» **Exercises**:
- A) According to the article on eggs, how much more do designer eggs cost than normal eggs?
- B) Continue the article on eggs with the next few sentences after its last one.

We are what we eat

Buying eggs used to be straightforward. They were sold by the dozen and priced according to size. The insides of eggs were all the same.

Let’s look at the generic egg from a free-range or ‘kampong’ chicken. In terms of food value, we understand eggs contain loads of protein and a whole bunch of vitamins and other wonderful essential minerals. That’s why we kept feeding our growing children with them. Eggs also contain as much fat and a significant amount of cholesterol so we should not be eating them excessively to avoid risks of heart failure and other health problems.

Then came designer eggs from chickens fed on corn, soya, flax seeds and other healthy stuff. These eggs cost about 50% more than the normal eggs but I’m not totally convinced that they really do pass on the nutritional value from the chicken feed to the consumer.

It is accepted that the quality of eggs depends on how the chicken is raised and what it feeds on. Eggs from free-range chickens are supposed to contain less fat and cholesterol and more vitamins. Chickens fed on polyunsaturated fats (naturally in seeds and nuts) and seaweed meal produce eggs with high Omega-3 fatty acids.

There must be at least 10 different types of eggs to choose from in the supermarket but there is one type that I question if it is worth paying for – cordyceps eggs.

Cordyceps is a Chinese medicinal herb and food supplement used to enhance immunity, strengthen the lungs and boost kidney functions. So chickens fed with a diet containing cordyceps are supposed to be stronger and healthier. It then follows that the eggs produced will be of a higher quality and possibly contain the essence cordycepin.

» **Source information**:
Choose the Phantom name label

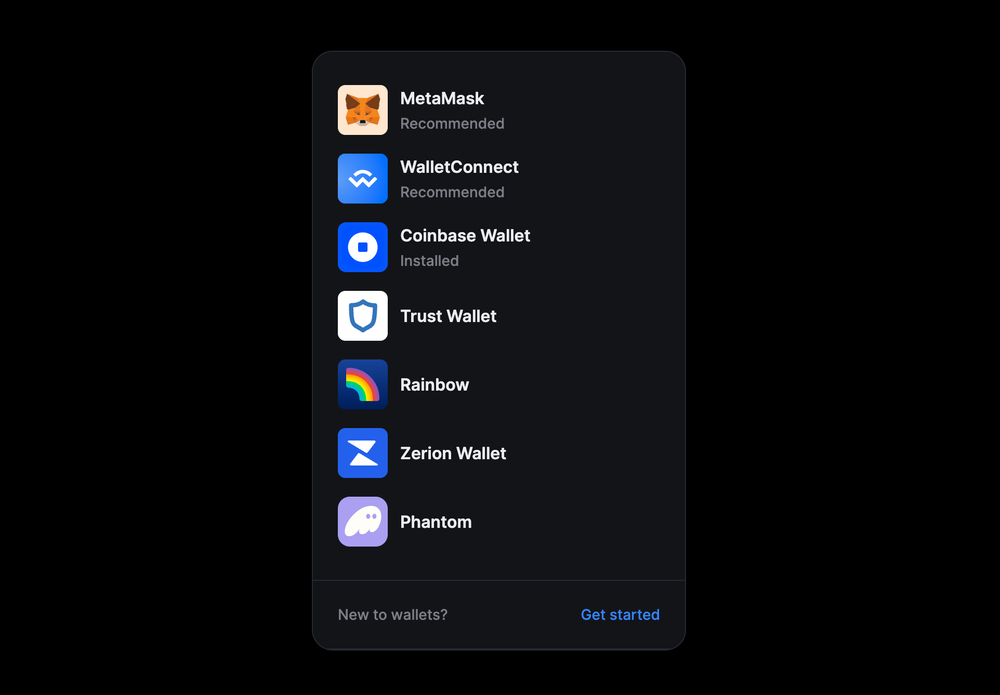[x=436, y=522]
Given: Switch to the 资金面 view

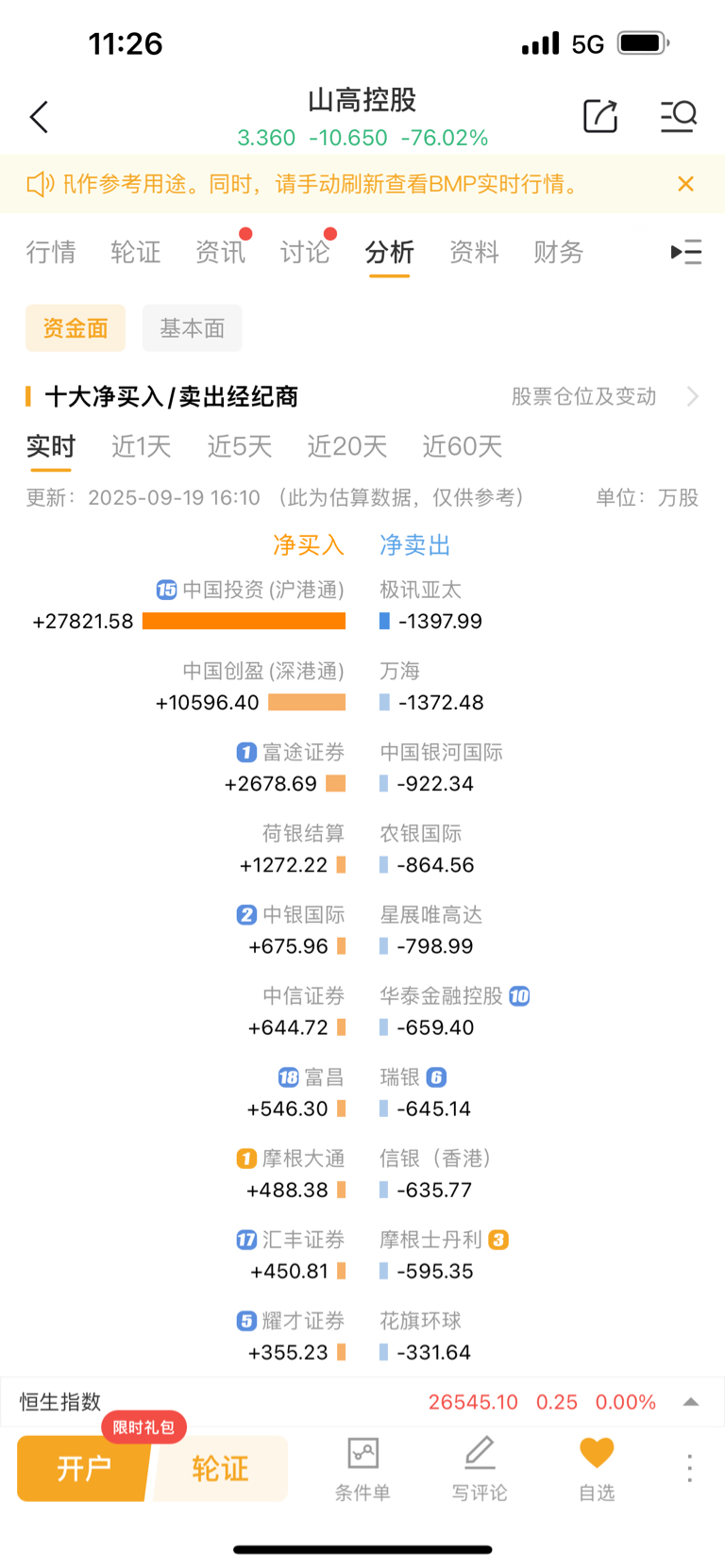Looking at the screenshot, I should tap(76, 328).
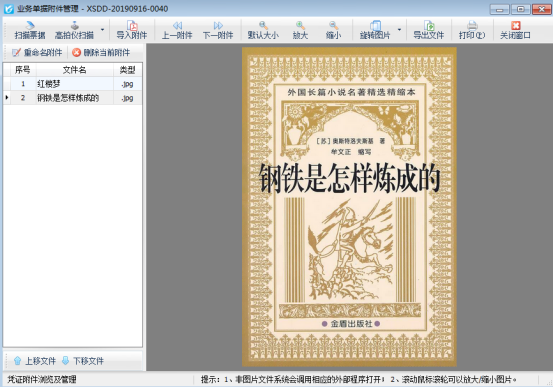Rotate image using 旋转图片

[x=375, y=30]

» **Results by task**:
- A) About 50% more.

- B)
Wild cordyceps are worth its weight in gold as they are very rare and difficult to harvest. I doubt if an egg producer will bid thousands of dollars for cordyceps to feed the chickens.

There’s cultivated cordyceps from which cordycepin can be extracted. Cordycepin can also be manufactured synthetically.

So what is the value of goodness in an egg? How many eggs must one take to derive any benefit from the natural herb cordyceps?

I did a bit of research and found a patent for the use of cordyceps for egg production. From what I deduce, chickens fed on cordyceps or its extract are likely to produce eggs with lower cholesterol levels and there is a cordycepin transfer from the chicken to the egg but this is found predominantly in the egg yolk, which happens to have most of the fat in an egg. That means the consumer will be taking in both cordycepin and fat or skip the yolk to avoid the fat and miss the cordycepin.

Is it worth paying premium for this?